**Task to carry out**
Return every line in the entries below that contains the word "screenshot". Letter case must match.

**Input for this task**
* Begin *

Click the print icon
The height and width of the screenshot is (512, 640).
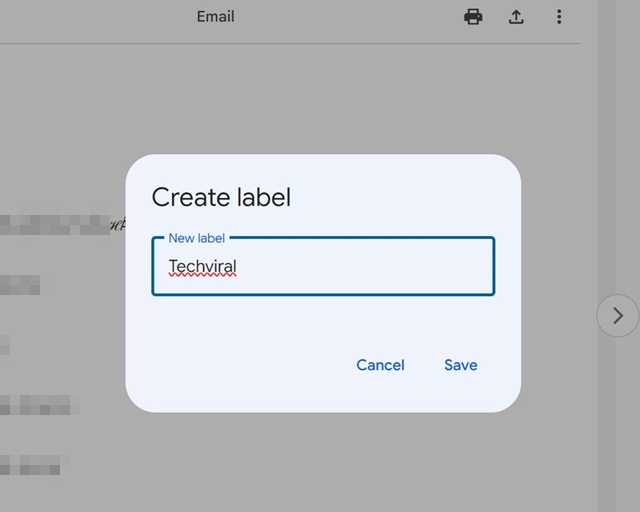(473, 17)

* End *
* Begin *

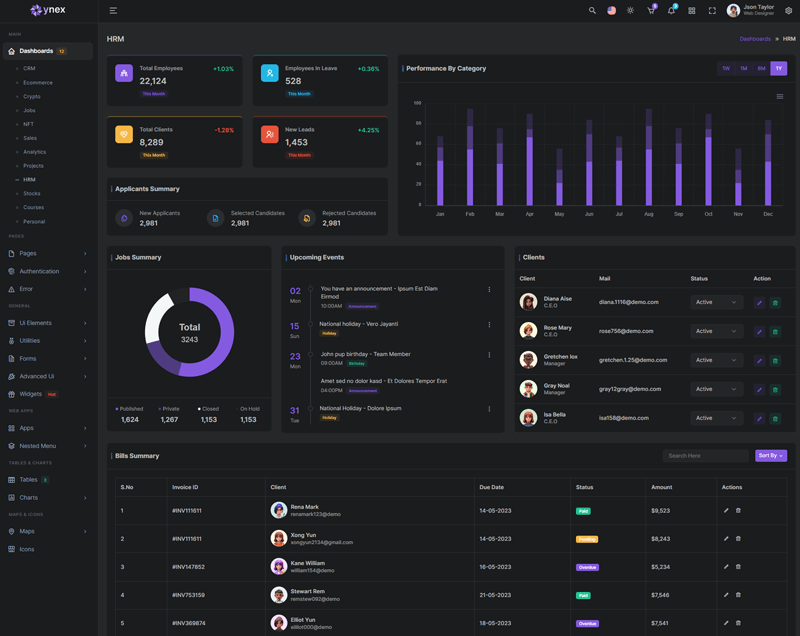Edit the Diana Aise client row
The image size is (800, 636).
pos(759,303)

* End *
* Begin *

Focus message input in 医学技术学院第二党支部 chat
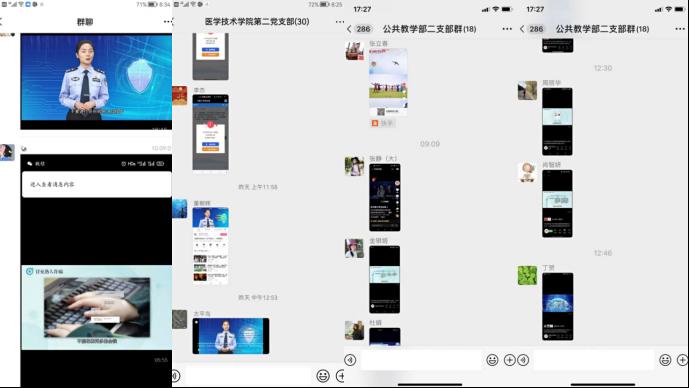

* End *

**Complete output**
The height and width of the screenshot is (512, 640).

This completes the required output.